| Supplied data |
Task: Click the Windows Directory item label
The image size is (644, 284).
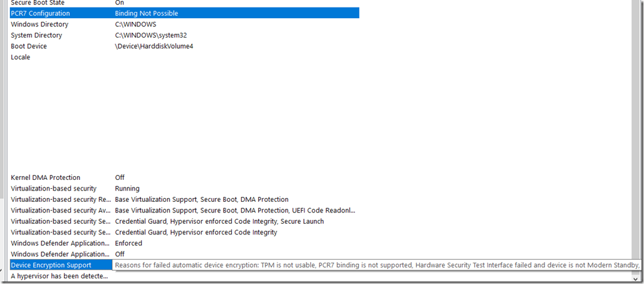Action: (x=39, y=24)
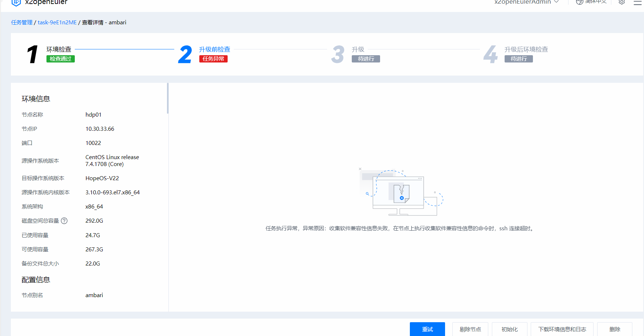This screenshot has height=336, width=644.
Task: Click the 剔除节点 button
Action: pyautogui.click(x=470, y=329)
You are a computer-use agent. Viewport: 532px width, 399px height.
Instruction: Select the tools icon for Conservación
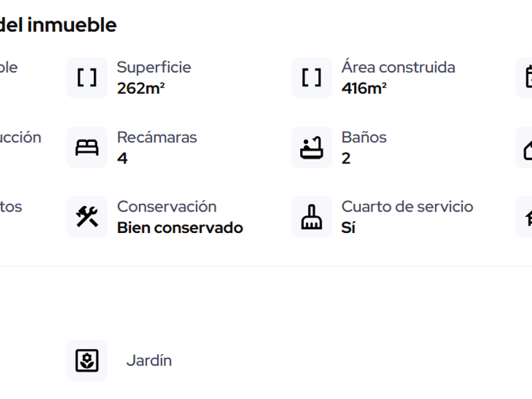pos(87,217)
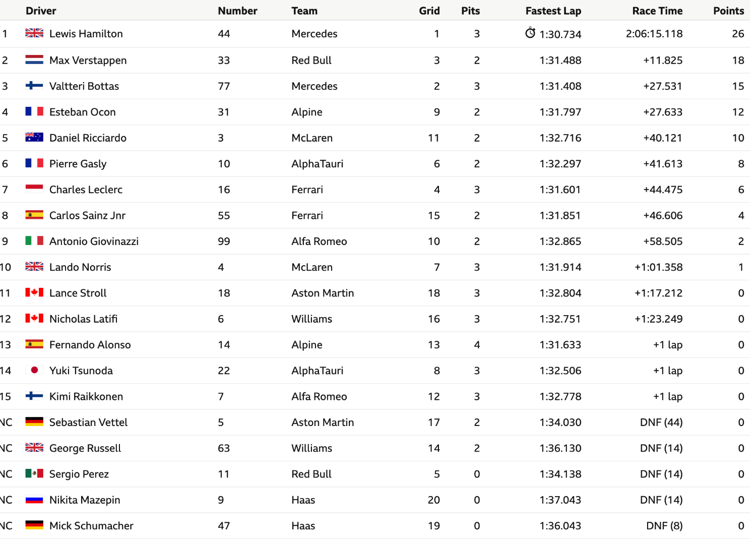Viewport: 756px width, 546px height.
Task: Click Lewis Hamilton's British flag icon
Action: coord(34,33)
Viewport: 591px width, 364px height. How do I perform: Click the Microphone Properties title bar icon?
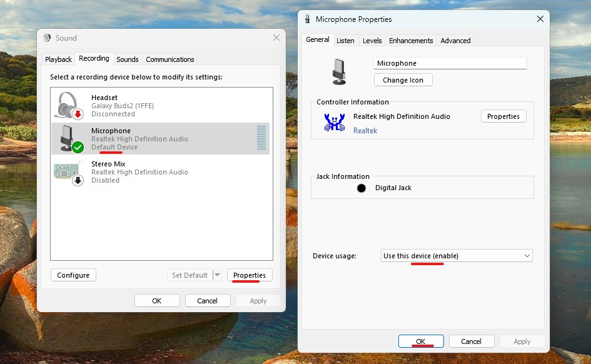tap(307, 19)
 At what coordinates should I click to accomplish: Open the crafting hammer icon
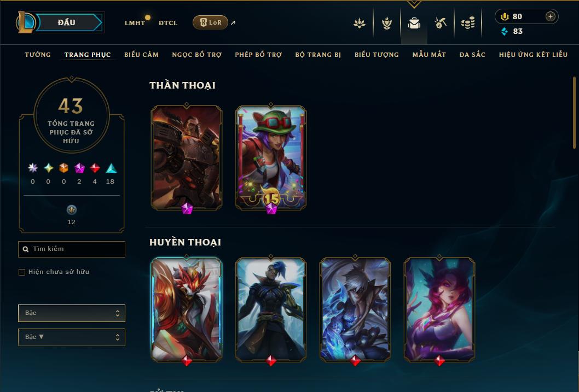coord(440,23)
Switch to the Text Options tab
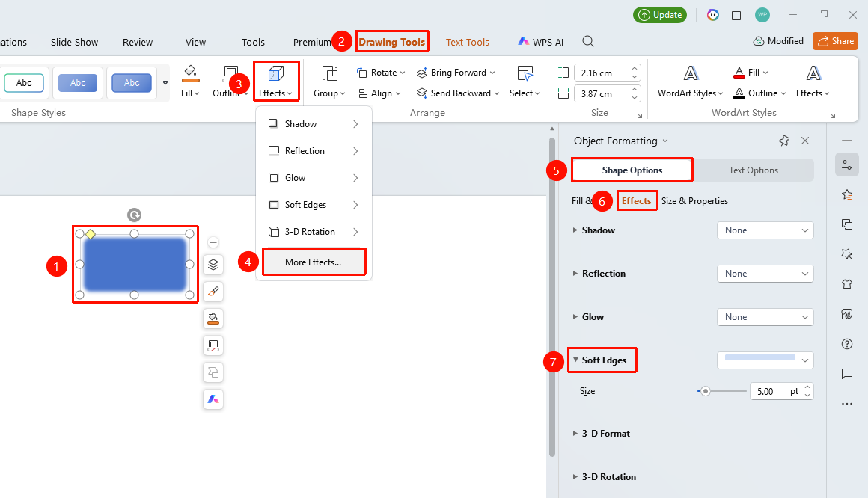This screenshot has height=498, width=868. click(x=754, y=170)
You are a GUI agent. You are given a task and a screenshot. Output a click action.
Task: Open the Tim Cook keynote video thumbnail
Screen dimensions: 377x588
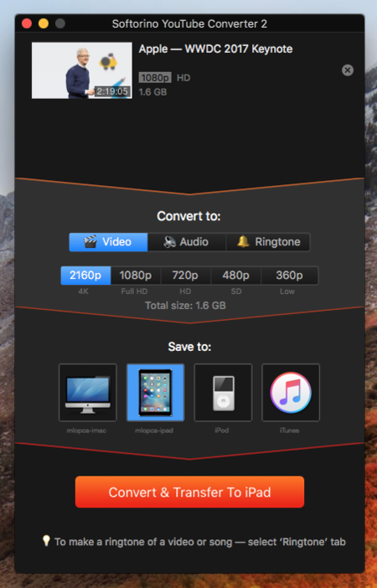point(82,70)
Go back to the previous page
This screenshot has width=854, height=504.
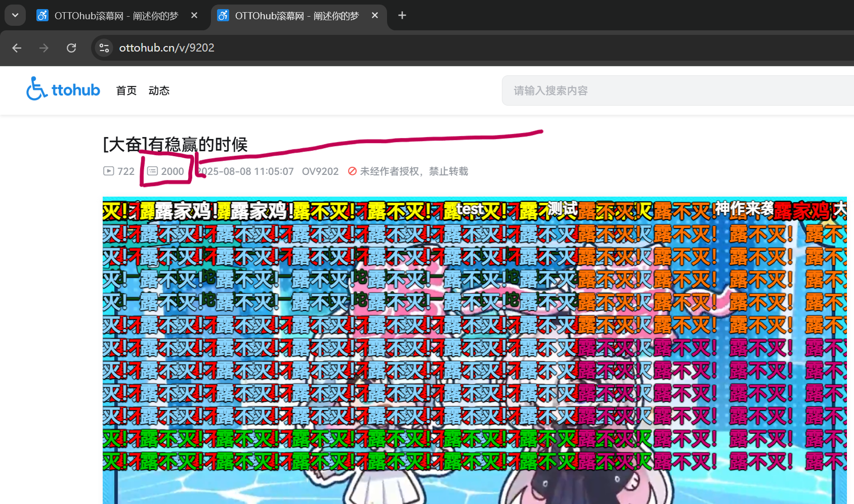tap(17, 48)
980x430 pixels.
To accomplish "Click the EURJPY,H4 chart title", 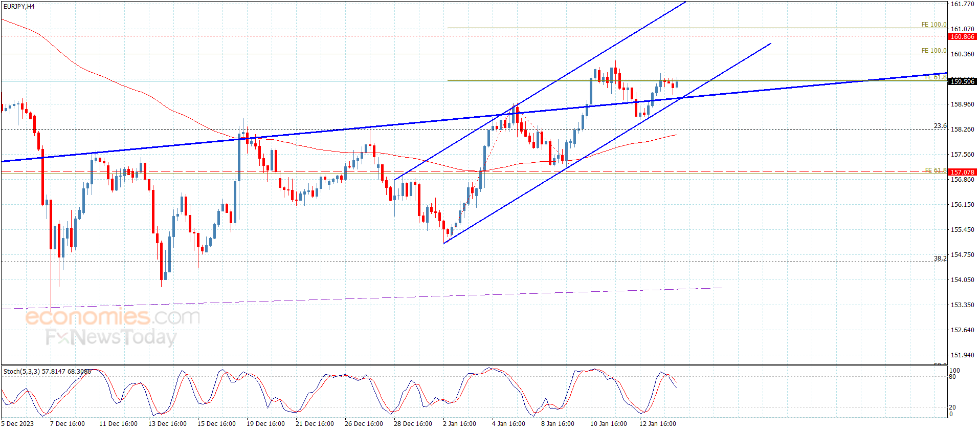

* * *

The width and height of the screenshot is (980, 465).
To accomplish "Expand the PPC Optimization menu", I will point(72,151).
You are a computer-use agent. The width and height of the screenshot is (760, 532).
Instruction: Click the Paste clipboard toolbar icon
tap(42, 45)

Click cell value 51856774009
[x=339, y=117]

| Problem to solve |
Above are the records; please give again, exactly and in full, only the lines that run from the line with "Task: Click the Windows Directory item label" through the line with "You are a computer-use agent. Viewport: 532px", with no pictures.

| Your solution |
Task: Click the Windows Directory item label
The image size is (644, 284).
Action: (x=39, y=24)
This screenshot has height=336, width=644.
Task: Click the 剔除节点 button
Action: pyautogui.click(x=470, y=329)
You are a computer-use agent. Viewport: 532px width, 399px height.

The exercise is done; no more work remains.